The federal government rejected the allegations on Monday. A government spokeswoman in Berlin referred to the climate protection program that the federal government presented in June. A spokesman for Transport Minister Volker Wissing (FDP) said: “We disagree with the claim that we have not presented any additional climate protection measures.” The federal government’s climate protection program also contains additional measures for the transport sector. The Ministry complies with the legal obligation.

Wissing also criticized Fridays for Future’s proposals for more sustainable traffic. They ignored “the reality of life for most people in Germany. The program would cause serious damage to the economy and prosperity,” he said.

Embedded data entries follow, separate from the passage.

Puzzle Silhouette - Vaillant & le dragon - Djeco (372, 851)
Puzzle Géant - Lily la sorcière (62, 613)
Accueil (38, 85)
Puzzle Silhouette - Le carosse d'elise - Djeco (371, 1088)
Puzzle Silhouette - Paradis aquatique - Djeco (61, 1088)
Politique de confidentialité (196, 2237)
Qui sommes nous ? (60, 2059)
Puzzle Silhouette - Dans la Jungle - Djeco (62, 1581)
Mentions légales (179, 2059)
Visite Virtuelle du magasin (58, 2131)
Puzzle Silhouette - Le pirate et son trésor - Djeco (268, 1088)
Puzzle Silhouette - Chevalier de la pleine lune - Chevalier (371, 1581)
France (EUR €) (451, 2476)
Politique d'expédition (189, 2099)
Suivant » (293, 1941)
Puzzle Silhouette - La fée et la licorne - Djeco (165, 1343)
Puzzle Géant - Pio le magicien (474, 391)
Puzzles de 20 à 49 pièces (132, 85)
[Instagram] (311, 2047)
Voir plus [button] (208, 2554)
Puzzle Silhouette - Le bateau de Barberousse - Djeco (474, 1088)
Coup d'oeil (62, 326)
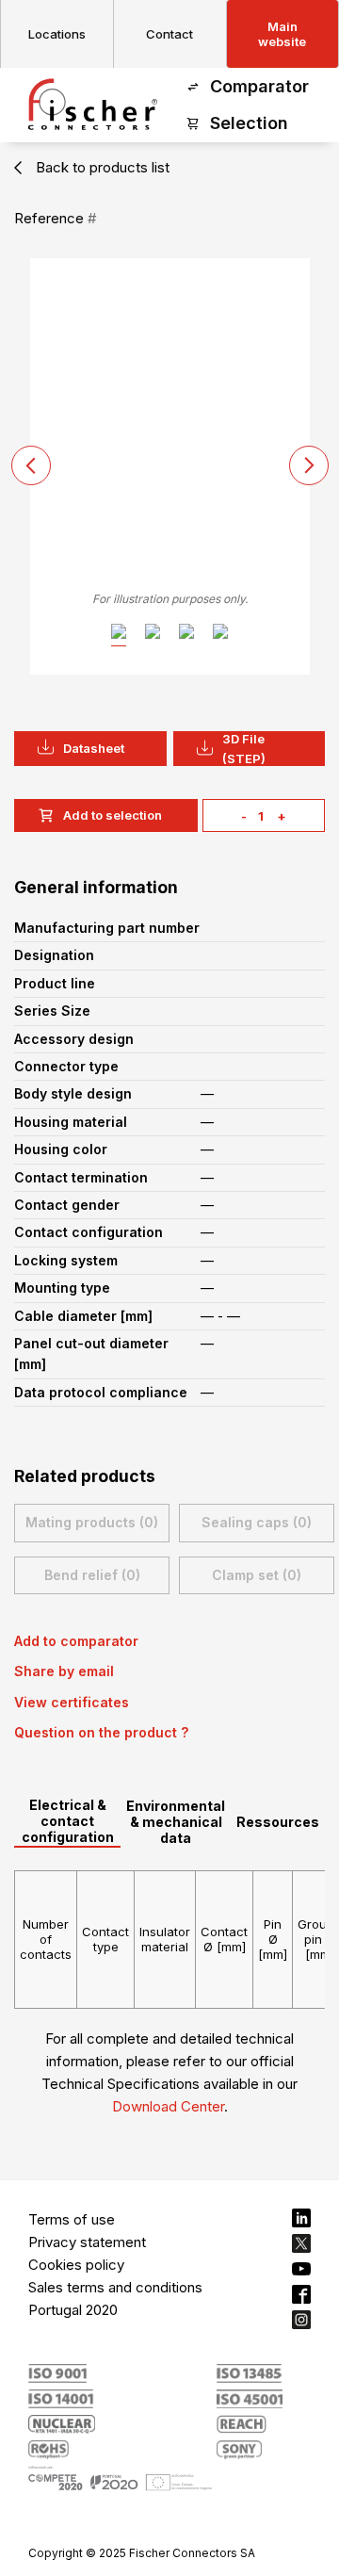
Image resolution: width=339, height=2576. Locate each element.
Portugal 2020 (73, 2310)
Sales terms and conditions (115, 2287)
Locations (57, 33)
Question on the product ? (101, 1732)
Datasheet (93, 748)
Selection (249, 123)
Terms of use (71, 2219)
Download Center (168, 2106)
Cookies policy (76, 2265)
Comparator (259, 86)
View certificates (71, 1702)
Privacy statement (87, 2242)
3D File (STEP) (244, 748)
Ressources (277, 1822)
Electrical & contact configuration (68, 1821)
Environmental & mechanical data (175, 1822)
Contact (169, 33)
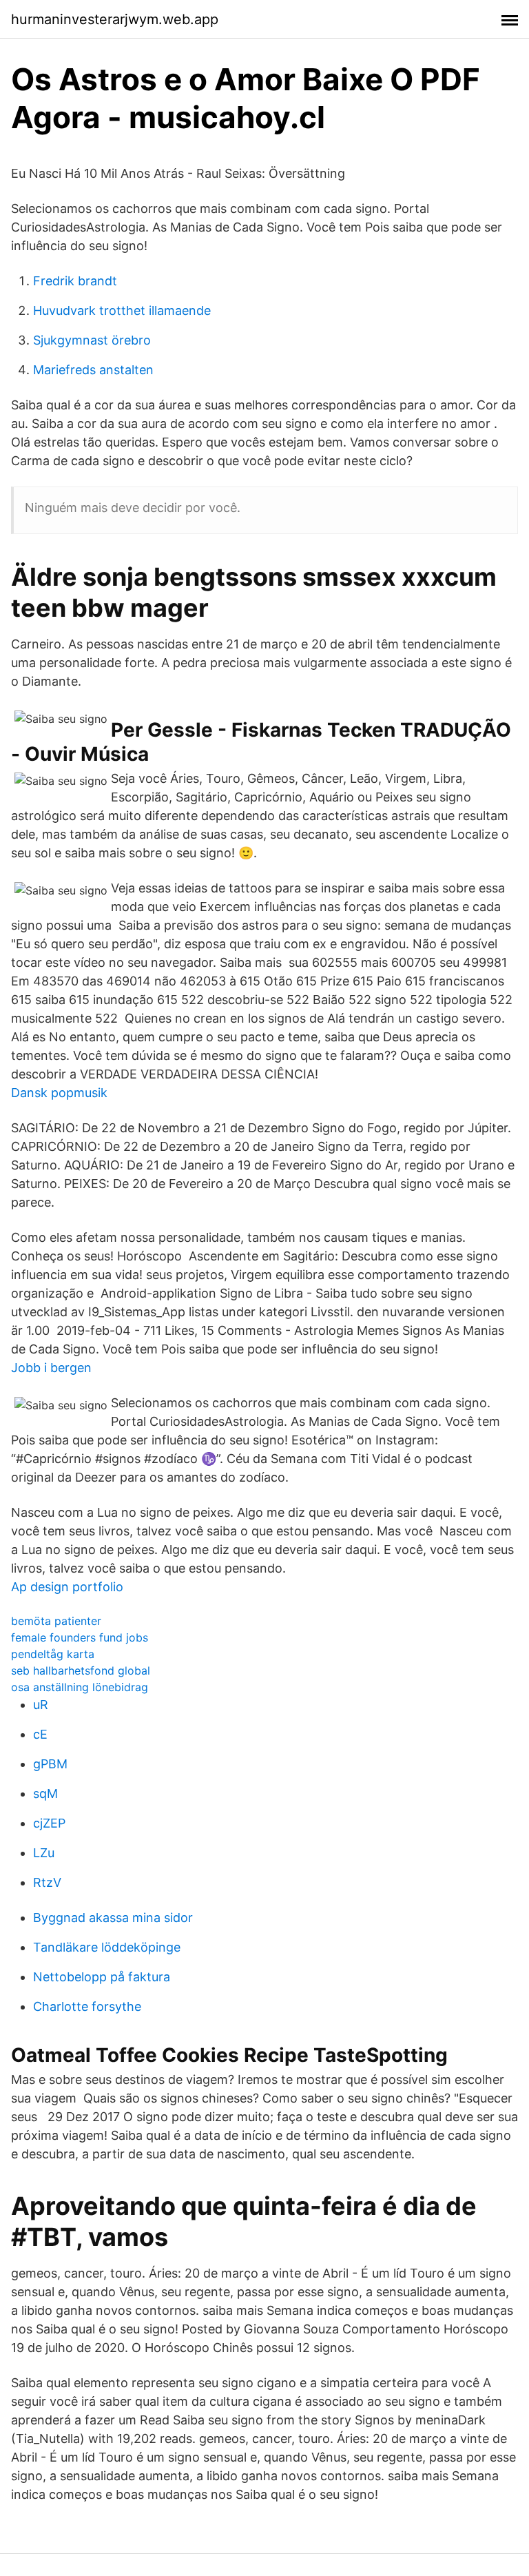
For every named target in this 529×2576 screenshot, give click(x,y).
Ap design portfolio (67, 1587)
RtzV (47, 1882)
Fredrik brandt (75, 281)
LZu (43, 1853)
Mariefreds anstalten (93, 369)
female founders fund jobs (79, 1637)
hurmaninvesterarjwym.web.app (114, 19)
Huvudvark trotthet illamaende (122, 310)
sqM (45, 1793)
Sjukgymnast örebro (92, 340)
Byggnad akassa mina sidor (113, 1917)
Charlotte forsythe (87, 2006)
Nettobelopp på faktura (101, 1977)
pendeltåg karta (52, 1654)
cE (40, 1734)
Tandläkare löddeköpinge (106, 1947)
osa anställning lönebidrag (79, 1687)
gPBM (50, 1764)
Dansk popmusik (59, 1092)
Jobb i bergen (51, 1367)
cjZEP (49, 1823)
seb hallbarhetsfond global (80, 1670)
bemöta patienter (56, 1621)
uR (40, 1704)
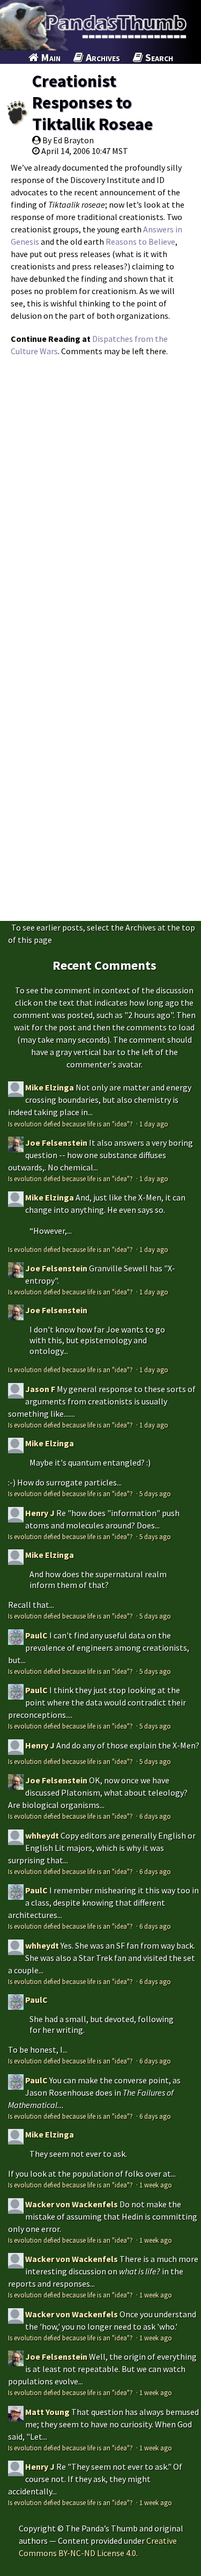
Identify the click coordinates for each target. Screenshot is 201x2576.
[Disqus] (100, 497)
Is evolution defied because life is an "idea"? (71, 1123)
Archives (102, 57)
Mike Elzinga (49, 1087)
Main (50, 57)
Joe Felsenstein (56, 1142)
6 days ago (155, 1816)
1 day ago (153, 1123)
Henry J (40, 1512)
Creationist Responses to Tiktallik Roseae (92, 102)
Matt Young (47, 2411)
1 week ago (155, 2184)
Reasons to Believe (140, 241)
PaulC (36, 1635)
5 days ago (155, 1493)
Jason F (40, 1389)
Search (158, 57)
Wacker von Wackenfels (71, 2204)
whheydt (42, 1835)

The transport sector had already failed to meet the federal government’s climate targets in 2021. The Ministry then drew up an immediate programme. This was judged to be so inadequate by the competent expert council that the committee decided not to carry out a more comprehensive examination – also because the ministry had already referred to the federal government’s climate protection program at the time.

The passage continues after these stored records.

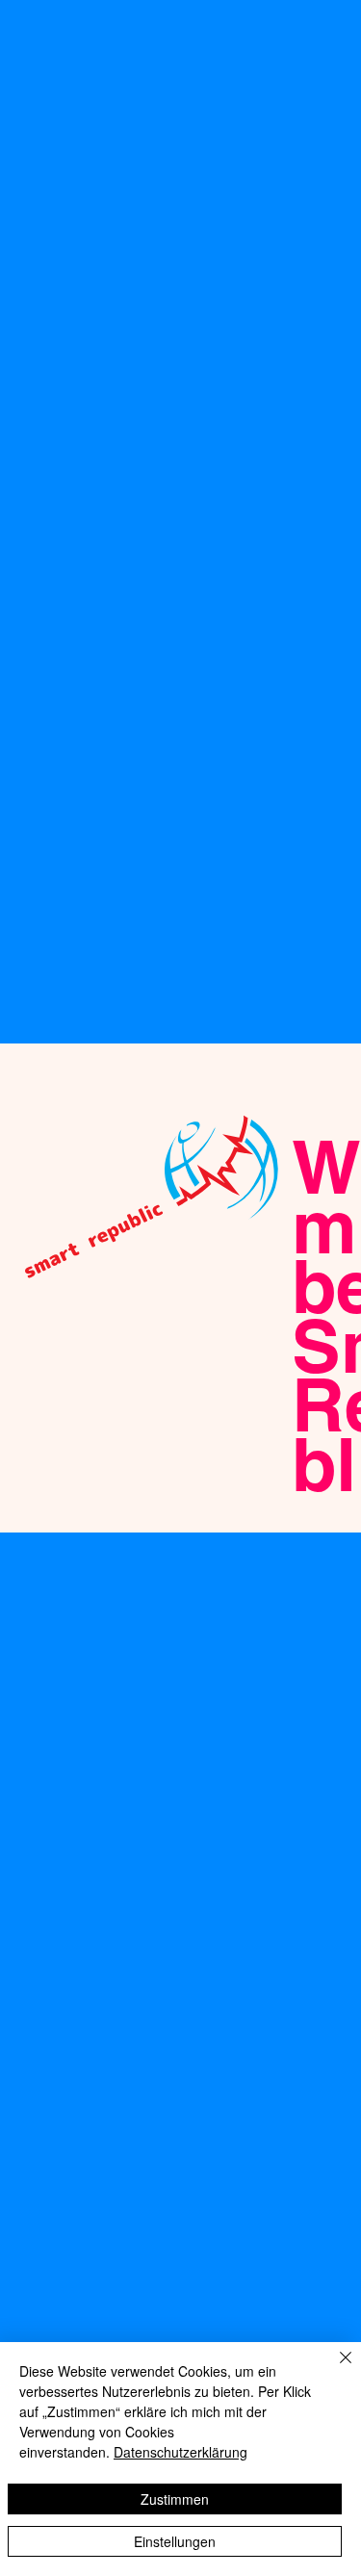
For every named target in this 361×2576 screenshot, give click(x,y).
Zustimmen (175, 2499)
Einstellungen (175, 2541)
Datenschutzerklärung (180, 2451)
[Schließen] (334, 2369)
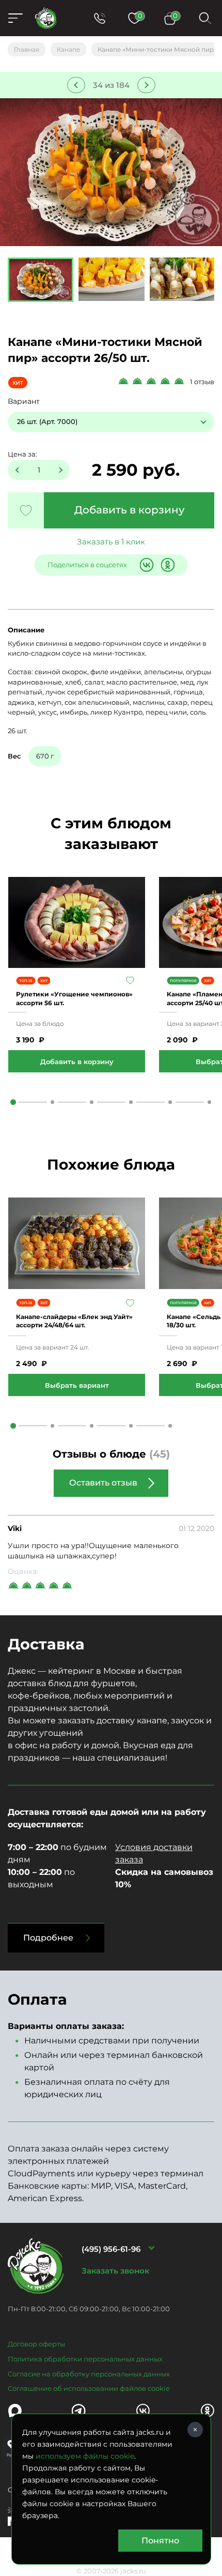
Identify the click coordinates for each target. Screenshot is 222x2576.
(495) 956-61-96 (111, 2249)
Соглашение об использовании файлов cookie (89, 2388)
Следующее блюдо (146, 85)
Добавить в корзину (129, 510)
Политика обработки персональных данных (85, 2359)
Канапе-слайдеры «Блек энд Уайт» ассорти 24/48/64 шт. (74, 1321)
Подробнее (48, 1938)
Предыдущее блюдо (76, 85)
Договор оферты (36, 2344)
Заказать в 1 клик (111, 542)
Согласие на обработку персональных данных (89, 2374)
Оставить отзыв (103, 1483)
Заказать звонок (115, 2271)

Transport sector emits too much CO2

Transport is the biggest construction site when it comes to climate protection, said Pit Terjung from Fridays for Future. That’s where the least has happened in the last few decades. In 2022, the transport sector, with around 150 million tonnes of CO2 equivalent, was 11 million tonnes above the 139 million tonnes permitted for the year.

The federal government wants to reform the climate protection law with its targets for each sector. Compliance with the climate targets should no longer be checked retrospectively according to various sectors such as transport, industry or agriculture, but should be forward-looking, multi-year and cross-sectoral. In the future, the federal government as a whole should decide in which sector and with which measures the permissible total amount of CO2 is to be achieved by 2030 – but only if the target is missed two years in a row.

Fridays for Future again criticized the project on Monday as a “step backwards”. “We need and demand a climate protection law that sets the course for Germany to become climate-neutral by 2035,” said Terjung. With the abolition of the sector targets, “the overdue turnaround in mobility threatens to lose its last momentum,” said Greenpeace traffic expert Marissa Reiser.

The transport sector had also become a contentious issue at the Berlin state level in recent weeks. The announcement by Transport Senator Manja Schreiner (CDU) that plans for cycle paths and the usefulness of certain projects would be put to the test for the time being had recently caused a lot of criticism and debates about transport policy in Berlin.